La beffa: rubinetti a secco e perdite d’acqua per strada

16 Novembre 2020

A Montesilvano numerose segnalazioni in via Sila, via Trasimeno e via Trieste Rifondazione: l’amministrazione intervenga con Aca per avviare le riparazioni 

MONTESILVANO. Rubinetti a secco e perdite non riparate che riversano acqua potabile in strada da settimane. È questa la situazione paradossale che da giorni, ormai, i residenti di Montesilvano segnalano e sulla quale interviene il segretario provinciale di Rifondazione comunista Corrado Di Sante. «A Montesilvano le perdite idriche superano il 50% secondo i dati riportati nella relazione tecnica al bilancio 2019 dell’Aca spa», evidenzia, «quindi metà dell’acqua immessa nelle condutture si perde. In città oltre 3 milioni di metri cubi di acqua potabile di sorgente ogni anno non arrivano a destinazione dopo essere stati captati, un danno ambientale ed economico enorme e drammatico».
Di Sante ricorda come, da mesi, i vertici dell’Aca lancino appelli sul risparmio idrico e come centinaia di montesilvanesi facciano i conti con la mancanza o la riduzione della pressione dell’acqua. «In questa situazione, nonostante le ripetute segnalazioni dei residenti», prosegue, «da settimane proseguono copiose a Montesilvano in via Sila, via Trasimeno e via Trieste (di fianco Stella Maris) le perdite idriche. I cittadini sono davvero esasperati. Ha il sapore della beffa ritrovarsi senza acqua e avere davanti casa una perdita da settimane, con segnalazioni senza alcun esito».

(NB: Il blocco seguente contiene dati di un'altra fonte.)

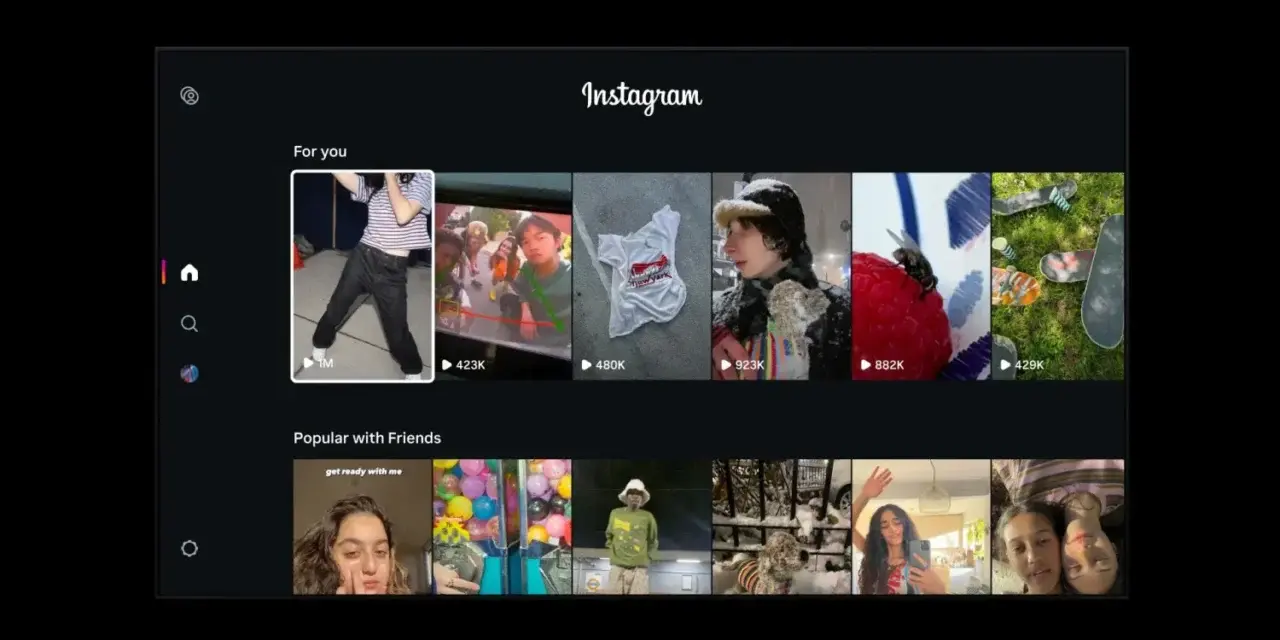
Task: Open the winter hat reel with 923K views
Action: point(781,276)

Tra le perdite segnalate dai residenti, anche una in via Isonzo e una in via Dante. «Una situazione che evidenzia il totale fallimento dei vertici di Aca nella gestione del servizio idrico», attacca Di Sante. «C’è il cambiamento climatico, non piove, ma in una decina di anni le perdite nei 64 comuni gestiti da Aca invece di diminuire sono passate dal 40% a quasi il 60%, senza dimenticare che l’Aca è una società in concordato preventivo, che fatica a sopperire alla sua situazione debitoria e scarica sulle bollette i frutti della cattiva gestione».

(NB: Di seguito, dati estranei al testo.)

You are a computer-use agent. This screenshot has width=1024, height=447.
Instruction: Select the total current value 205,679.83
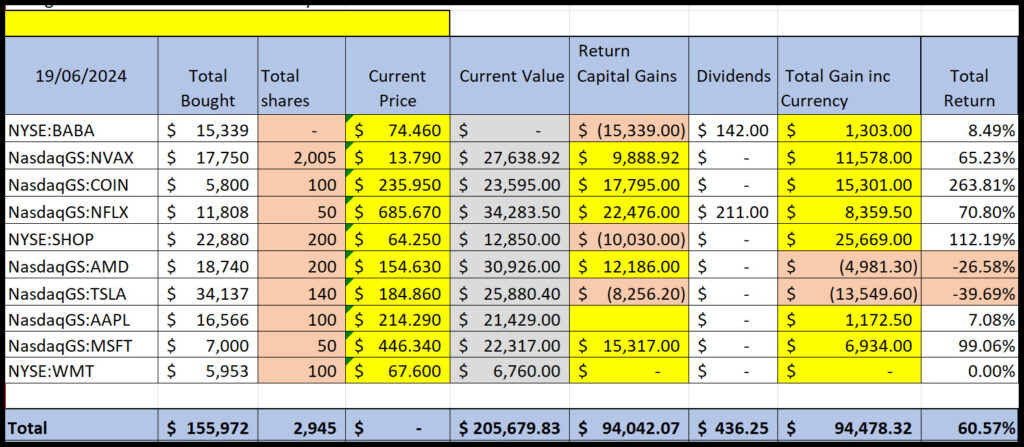pyautogui.click(x=509, y=428)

A detta dell’esponente di Rifondazione comunista, essendo Montesilvano tra i comuni soci dell’azienda acquedottistica, «l’amministrazione De Martinis ha il dovere di intervenire. È necessaria una ricognizione delle perdite attive su tutto il territorio comunale, per concordare con l’Aca un cronoprogramma per le riparazioni. Inoltre da mesi la città è senza sportello Aca. È il tempo delle risposte, l’acqua è un bene essenziale, una priorità per l’oggi e per il futuro».